Our back yard has fruit trees and used to have beautiful grass. It borders the woods, and moss has covered about 80 percent of the yard and smothered out the grass. What would have to be done to get rid of that much moss and get my grass back? Your help would be greatly appreciated.
The Gardener’s Answer
I hope your fruit trees are productive for you! I suspect that as the fruit trees matured, they have shaded out the grass and the moss has moved in. Moss thrives in shaded, moist, and acidic environments. Soil compaction and improper mowing can also contribute to the spread of moss. Given the right conditions it can spread rapidly.

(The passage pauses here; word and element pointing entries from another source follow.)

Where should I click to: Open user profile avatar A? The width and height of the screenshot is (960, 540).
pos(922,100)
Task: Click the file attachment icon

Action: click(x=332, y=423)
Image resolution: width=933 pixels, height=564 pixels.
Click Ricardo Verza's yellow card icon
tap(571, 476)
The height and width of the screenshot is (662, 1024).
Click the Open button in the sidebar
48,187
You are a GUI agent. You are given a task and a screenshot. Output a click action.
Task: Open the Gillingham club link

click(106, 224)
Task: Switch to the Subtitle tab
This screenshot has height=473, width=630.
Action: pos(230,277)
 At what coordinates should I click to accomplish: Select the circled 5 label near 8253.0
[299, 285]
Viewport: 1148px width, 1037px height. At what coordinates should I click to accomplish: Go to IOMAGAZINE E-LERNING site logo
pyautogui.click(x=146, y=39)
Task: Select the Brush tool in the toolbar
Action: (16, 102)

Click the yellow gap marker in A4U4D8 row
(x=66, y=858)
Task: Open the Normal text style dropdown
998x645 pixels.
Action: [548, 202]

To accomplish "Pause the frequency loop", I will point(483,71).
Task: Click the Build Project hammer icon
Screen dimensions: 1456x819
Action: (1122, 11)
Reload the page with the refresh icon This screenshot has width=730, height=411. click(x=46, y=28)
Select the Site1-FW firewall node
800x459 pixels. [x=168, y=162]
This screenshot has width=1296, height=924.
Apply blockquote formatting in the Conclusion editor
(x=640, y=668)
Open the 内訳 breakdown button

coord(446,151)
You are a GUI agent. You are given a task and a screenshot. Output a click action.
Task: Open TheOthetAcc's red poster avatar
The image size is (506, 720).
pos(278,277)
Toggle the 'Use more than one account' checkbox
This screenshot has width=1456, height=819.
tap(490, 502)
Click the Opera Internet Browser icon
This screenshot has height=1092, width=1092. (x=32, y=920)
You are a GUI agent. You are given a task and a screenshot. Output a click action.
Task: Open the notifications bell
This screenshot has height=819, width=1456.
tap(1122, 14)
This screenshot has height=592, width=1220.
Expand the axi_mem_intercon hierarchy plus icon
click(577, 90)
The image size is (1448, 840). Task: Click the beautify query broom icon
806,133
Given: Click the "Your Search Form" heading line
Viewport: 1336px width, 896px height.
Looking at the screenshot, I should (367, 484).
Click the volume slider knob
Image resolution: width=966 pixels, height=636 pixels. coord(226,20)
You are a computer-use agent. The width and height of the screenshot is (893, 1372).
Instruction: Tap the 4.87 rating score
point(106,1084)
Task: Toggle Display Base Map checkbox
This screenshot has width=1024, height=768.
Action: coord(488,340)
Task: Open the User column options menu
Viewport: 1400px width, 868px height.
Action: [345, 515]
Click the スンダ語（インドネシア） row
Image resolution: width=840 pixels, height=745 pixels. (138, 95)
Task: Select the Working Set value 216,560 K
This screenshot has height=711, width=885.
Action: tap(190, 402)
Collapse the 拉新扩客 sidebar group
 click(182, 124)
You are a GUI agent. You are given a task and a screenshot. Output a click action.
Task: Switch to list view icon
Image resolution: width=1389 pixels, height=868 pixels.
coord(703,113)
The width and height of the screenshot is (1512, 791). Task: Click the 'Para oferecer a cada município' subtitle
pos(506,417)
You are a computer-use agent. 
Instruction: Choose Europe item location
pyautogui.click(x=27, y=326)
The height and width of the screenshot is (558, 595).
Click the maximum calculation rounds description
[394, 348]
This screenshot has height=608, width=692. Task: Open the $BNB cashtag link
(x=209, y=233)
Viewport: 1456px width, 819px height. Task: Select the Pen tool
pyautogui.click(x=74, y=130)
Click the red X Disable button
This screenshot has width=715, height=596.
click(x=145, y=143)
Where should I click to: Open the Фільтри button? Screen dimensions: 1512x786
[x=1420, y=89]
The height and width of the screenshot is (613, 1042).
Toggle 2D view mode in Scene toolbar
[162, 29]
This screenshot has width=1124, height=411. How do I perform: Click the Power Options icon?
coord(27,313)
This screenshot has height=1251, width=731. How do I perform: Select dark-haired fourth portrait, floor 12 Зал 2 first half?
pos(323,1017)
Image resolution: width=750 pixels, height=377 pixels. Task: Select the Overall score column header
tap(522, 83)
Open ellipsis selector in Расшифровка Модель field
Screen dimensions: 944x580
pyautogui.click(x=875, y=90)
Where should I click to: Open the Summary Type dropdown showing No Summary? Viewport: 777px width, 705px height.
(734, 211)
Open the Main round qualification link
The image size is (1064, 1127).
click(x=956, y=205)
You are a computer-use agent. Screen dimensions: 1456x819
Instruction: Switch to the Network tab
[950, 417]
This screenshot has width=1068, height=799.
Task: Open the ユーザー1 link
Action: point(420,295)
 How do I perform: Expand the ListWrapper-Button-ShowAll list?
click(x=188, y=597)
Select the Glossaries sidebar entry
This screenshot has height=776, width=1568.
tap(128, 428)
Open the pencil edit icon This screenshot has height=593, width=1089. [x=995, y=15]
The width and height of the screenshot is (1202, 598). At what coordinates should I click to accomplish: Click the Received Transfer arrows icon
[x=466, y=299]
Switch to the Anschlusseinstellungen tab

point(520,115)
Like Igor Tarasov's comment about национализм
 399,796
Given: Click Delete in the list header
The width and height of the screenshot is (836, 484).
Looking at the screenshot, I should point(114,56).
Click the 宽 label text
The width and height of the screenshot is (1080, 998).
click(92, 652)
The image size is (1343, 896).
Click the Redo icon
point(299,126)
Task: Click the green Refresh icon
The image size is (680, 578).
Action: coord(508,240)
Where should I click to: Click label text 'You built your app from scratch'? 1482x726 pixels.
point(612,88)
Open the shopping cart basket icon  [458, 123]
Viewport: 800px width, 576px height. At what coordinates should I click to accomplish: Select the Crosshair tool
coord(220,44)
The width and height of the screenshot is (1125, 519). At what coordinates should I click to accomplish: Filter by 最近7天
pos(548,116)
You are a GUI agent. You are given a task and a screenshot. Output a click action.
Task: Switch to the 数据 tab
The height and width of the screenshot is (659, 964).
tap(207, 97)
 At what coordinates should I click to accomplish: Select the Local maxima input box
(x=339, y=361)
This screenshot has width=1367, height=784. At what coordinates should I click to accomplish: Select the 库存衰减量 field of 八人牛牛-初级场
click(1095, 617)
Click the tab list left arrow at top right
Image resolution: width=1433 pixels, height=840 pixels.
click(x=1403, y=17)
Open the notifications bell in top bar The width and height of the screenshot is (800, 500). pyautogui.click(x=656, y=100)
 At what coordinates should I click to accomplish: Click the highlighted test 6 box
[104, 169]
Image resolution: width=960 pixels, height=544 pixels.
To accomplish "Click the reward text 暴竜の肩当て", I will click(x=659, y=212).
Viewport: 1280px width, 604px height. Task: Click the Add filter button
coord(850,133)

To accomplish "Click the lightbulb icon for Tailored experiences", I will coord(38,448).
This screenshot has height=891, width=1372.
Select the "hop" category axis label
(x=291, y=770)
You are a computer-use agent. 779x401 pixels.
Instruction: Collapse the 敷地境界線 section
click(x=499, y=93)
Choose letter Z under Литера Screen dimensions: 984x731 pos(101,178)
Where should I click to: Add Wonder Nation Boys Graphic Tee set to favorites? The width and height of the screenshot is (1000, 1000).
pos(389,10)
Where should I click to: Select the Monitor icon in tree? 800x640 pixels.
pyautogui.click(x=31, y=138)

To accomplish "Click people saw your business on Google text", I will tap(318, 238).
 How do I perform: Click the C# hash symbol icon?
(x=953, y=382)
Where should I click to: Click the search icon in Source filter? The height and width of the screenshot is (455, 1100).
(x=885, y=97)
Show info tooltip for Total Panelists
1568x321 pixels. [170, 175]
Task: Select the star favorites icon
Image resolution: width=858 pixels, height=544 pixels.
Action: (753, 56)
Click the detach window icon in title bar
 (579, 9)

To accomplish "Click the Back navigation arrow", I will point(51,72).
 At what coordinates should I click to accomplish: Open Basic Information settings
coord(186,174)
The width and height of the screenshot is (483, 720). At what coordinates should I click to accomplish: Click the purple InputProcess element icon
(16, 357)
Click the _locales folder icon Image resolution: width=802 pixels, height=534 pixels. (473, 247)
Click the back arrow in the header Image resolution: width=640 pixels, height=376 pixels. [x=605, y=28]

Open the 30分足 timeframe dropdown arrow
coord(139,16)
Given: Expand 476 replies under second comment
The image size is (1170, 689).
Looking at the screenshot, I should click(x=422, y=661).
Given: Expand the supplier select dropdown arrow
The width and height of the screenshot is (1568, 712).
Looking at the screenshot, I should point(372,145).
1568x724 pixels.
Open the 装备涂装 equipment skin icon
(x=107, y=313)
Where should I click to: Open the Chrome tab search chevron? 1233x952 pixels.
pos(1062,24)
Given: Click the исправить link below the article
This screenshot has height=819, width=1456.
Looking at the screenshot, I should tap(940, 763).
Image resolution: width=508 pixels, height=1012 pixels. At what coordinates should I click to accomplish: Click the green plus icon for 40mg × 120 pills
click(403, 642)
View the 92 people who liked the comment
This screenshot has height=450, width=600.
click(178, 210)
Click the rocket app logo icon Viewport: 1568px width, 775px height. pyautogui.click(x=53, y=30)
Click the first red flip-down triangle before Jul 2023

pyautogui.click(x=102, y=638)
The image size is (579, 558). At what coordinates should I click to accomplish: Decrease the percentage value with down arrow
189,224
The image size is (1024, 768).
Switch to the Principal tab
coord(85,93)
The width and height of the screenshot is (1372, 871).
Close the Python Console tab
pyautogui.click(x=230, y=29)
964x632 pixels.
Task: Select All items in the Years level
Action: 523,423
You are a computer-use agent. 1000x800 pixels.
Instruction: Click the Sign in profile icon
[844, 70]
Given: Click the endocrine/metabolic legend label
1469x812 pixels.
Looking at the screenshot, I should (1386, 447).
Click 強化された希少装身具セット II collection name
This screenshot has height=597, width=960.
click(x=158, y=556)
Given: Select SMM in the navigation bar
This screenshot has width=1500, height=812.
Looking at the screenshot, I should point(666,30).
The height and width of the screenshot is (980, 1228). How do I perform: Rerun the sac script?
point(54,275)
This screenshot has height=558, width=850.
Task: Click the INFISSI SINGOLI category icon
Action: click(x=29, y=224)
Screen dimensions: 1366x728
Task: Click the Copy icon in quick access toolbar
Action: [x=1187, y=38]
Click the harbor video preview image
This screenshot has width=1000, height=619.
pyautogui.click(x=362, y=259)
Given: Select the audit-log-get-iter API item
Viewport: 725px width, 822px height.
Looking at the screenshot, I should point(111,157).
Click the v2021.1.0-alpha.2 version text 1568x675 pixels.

In your case, I assume it was living in the bordering woods and has moved its way into your lawn. Your lawn was probably originally seeded with a sun-loving grass blend that is no longer suitable. If turf grass is to be grown, you will need a shade-loving blend.
Before raking up the moss and seeding, you will want to have your soil tested. Your local Cooperative Extension Office is the best source for having this done. You can reach the Jackson County offices at (606) 287-7693. You may also consider incorporating some shade-loving plants if the space allows.
It’s not realistic to completely eradicate the moss, but with the results of your soil test and recommendations taken, as well as choosing the proper grass seed, you can once again have a lawn and not a moss garden.